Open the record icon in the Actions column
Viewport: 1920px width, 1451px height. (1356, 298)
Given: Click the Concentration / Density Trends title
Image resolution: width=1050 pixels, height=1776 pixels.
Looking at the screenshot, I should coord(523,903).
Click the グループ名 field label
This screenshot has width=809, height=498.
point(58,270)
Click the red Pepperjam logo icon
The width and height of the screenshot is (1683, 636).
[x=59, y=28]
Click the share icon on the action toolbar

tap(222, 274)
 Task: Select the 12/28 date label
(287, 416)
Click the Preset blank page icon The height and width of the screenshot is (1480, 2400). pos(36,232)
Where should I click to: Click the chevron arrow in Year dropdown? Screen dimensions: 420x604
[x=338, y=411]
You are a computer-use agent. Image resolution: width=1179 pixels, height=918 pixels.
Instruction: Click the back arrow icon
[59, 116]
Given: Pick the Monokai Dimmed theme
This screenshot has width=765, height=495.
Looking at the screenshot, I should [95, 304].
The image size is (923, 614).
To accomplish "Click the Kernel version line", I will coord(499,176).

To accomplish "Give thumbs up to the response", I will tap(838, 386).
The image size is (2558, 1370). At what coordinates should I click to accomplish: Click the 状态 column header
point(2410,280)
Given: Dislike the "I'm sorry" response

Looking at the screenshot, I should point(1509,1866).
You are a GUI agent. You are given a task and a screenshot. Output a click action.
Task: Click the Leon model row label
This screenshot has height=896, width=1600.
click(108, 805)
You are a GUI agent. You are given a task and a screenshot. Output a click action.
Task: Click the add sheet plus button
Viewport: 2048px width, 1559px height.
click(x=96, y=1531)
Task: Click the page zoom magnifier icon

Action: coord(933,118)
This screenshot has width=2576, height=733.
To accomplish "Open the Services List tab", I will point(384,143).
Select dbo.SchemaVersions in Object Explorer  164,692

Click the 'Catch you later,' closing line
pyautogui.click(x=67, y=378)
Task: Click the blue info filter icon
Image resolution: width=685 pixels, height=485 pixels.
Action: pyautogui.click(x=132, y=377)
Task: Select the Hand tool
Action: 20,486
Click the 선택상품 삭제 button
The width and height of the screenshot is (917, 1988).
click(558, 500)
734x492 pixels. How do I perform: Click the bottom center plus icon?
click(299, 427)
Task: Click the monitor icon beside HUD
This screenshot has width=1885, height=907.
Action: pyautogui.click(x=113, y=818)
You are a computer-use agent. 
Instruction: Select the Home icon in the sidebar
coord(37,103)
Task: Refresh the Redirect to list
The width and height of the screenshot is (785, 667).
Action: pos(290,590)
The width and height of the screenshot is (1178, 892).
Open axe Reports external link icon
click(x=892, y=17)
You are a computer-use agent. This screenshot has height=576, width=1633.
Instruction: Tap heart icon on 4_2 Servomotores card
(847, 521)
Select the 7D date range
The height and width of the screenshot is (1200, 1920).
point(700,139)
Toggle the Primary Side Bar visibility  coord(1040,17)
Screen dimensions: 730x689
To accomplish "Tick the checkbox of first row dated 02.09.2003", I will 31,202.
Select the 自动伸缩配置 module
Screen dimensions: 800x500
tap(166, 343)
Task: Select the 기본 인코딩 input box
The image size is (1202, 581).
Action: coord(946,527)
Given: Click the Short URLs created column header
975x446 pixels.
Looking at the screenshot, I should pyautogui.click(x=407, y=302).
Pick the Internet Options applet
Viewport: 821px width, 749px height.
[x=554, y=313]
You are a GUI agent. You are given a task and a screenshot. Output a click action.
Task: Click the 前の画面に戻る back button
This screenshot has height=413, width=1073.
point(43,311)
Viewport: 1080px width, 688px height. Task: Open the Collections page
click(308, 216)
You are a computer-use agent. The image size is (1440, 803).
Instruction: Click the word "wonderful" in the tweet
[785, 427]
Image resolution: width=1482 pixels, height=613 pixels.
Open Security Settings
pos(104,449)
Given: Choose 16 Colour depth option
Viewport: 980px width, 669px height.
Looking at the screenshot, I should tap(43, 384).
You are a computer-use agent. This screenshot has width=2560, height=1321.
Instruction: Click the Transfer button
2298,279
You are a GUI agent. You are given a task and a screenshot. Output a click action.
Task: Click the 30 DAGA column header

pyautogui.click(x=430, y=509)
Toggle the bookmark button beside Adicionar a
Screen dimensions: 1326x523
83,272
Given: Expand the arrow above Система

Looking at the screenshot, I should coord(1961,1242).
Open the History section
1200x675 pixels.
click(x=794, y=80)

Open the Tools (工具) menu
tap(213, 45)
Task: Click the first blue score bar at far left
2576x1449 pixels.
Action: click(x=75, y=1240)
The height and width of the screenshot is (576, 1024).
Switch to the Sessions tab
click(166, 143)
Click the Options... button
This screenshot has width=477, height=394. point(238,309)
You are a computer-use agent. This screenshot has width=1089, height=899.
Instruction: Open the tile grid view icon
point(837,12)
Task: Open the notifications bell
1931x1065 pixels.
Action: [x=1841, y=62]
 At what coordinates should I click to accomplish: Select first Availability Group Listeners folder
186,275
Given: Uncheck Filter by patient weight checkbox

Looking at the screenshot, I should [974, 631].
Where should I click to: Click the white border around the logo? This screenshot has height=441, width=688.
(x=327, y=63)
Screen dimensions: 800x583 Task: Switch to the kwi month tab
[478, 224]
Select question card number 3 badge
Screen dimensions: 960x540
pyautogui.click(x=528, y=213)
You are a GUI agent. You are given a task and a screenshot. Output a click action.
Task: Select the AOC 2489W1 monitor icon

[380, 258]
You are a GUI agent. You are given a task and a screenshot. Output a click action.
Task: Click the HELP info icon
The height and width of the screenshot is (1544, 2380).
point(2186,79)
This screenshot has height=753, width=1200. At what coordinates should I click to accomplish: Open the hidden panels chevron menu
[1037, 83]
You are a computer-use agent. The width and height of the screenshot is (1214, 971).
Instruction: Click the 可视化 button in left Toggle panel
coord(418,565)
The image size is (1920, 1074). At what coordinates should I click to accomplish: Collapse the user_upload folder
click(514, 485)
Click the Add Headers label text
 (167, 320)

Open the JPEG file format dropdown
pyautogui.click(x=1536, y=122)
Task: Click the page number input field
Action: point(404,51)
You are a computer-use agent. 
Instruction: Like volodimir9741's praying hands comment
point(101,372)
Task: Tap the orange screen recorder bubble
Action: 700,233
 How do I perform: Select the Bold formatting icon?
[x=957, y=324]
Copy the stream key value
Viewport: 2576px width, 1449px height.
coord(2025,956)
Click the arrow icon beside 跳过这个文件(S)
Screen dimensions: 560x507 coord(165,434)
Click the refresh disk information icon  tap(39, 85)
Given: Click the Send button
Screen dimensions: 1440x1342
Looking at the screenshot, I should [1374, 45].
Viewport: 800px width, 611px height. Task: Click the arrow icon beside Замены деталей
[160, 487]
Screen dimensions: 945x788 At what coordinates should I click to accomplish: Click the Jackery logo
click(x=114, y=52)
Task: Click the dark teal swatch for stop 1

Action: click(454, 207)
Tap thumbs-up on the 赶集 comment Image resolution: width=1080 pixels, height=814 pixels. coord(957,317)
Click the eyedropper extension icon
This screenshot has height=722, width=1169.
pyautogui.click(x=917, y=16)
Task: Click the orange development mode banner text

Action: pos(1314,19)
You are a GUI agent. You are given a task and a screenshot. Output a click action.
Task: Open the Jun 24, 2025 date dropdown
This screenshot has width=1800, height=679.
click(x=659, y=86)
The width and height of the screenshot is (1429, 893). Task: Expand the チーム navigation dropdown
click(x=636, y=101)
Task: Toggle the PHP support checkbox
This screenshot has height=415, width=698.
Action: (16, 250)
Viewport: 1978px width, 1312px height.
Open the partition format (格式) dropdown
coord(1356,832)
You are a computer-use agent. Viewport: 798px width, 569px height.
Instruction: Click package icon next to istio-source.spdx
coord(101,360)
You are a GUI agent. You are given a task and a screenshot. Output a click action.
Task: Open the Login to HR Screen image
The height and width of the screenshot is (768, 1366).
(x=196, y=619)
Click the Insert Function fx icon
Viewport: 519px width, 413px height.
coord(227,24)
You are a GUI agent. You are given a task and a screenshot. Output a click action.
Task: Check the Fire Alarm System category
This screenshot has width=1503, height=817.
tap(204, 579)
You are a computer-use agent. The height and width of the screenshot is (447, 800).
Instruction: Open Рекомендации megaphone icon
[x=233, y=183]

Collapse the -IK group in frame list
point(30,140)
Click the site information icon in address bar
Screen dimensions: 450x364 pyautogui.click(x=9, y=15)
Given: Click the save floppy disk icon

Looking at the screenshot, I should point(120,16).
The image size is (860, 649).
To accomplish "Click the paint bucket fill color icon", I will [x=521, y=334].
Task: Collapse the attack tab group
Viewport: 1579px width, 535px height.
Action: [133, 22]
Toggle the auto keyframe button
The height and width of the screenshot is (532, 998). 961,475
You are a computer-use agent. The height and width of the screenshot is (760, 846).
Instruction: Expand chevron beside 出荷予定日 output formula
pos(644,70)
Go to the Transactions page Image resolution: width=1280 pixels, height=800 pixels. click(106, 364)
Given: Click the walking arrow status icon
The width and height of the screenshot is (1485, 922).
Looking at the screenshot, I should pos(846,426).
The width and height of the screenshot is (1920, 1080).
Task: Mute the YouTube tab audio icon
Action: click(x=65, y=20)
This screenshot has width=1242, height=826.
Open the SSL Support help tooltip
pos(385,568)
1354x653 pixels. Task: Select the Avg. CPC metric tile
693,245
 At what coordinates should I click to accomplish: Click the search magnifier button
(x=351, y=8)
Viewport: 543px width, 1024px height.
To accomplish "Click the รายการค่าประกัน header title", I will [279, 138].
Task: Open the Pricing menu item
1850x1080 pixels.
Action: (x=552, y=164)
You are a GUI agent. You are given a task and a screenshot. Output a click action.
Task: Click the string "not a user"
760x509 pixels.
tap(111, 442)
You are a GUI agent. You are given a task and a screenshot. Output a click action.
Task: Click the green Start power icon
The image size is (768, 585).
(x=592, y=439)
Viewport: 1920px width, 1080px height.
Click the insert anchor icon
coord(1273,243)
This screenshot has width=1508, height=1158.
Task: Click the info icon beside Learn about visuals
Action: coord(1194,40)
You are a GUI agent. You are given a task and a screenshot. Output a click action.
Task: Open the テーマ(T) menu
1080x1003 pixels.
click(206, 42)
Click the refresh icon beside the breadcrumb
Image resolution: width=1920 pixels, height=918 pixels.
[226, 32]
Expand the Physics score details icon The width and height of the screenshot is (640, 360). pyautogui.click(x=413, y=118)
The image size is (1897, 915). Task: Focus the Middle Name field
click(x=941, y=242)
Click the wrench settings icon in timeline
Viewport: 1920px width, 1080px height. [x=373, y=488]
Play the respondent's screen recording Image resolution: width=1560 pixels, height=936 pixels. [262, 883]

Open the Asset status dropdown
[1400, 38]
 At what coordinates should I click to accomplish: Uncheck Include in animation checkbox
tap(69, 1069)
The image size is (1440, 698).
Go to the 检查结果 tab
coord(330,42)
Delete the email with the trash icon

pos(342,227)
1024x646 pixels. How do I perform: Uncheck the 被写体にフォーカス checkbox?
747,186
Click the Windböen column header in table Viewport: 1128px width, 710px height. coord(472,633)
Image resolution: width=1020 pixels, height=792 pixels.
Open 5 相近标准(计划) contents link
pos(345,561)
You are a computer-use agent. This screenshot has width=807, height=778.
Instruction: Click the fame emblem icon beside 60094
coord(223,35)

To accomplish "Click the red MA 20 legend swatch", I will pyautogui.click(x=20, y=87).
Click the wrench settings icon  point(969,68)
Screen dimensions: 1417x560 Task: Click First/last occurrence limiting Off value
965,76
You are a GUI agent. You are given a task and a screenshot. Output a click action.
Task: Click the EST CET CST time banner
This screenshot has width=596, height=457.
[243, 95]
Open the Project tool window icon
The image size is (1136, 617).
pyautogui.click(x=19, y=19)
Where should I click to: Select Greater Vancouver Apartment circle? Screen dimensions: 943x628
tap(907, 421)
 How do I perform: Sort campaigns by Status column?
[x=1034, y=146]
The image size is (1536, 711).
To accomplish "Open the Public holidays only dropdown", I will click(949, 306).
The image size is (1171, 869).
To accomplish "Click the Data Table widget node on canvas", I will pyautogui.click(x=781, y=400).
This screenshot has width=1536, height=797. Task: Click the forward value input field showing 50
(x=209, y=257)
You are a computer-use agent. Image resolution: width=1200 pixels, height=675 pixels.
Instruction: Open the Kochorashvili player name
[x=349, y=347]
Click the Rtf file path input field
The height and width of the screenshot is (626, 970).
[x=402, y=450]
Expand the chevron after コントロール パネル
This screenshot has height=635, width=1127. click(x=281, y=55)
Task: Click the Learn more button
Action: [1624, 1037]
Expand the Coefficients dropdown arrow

## WHAT IS NEEDED
Copy out every line above that contains the word "magnifier".

## THE REPLY
Task: Click the page zoom magnifier icon
 At what coordinates should I click to accomplish: Click the search magnifier button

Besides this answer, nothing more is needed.